> Brief
Rewrite the rows below with every "slider thumb" changed to "slider handle" and nothing else altered, and leave the pictures out of your answer.

* * * * * * *

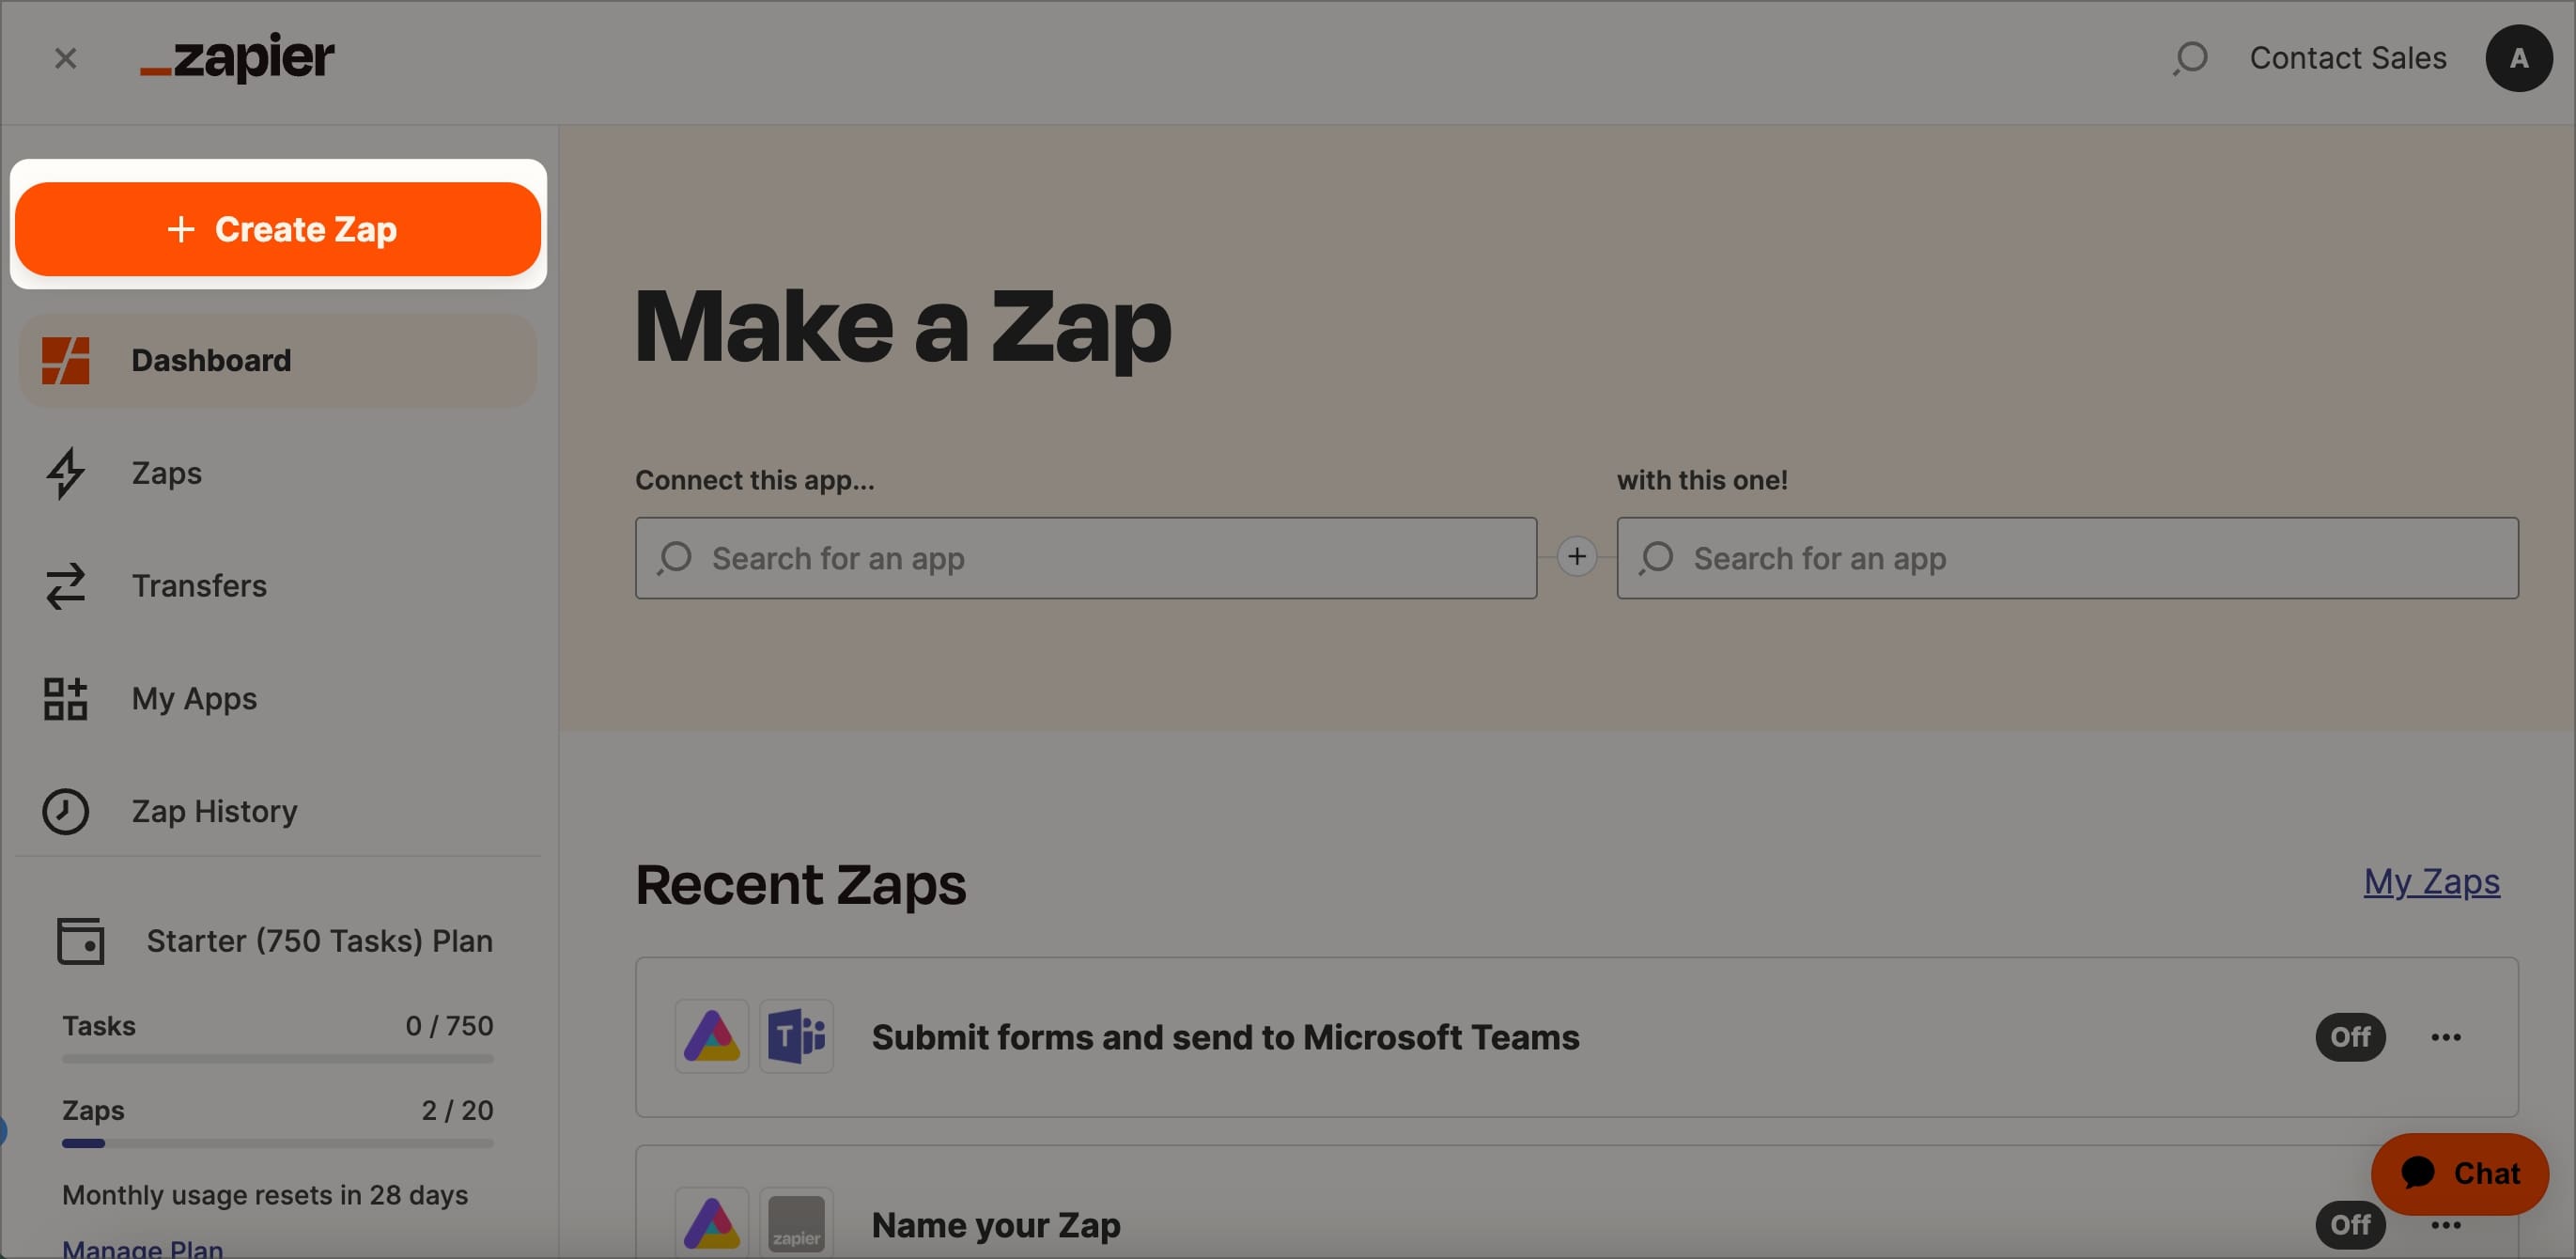The width and height of the screenshot is (2576, 1259).
Task: Click the Zaps lightning bolt icon
Action: coord(64,472)
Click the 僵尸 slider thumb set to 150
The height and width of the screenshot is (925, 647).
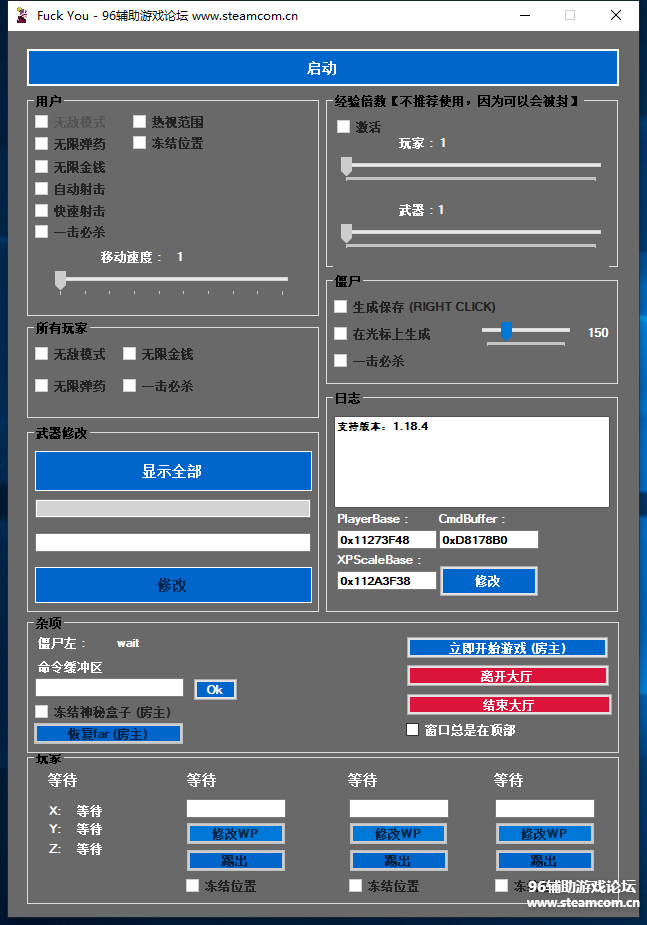click(x=507, y=331)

* * * * * * *

> Full answer
The width and height of the screenshot is (2576, 1259).
Task: Click the Zaps lightning bolt icon
Action: coord(64,472)
Click the 僵尸 slider handle set to 150
The height and width of the screenshot is (925, 647).
click(x=507, y=331)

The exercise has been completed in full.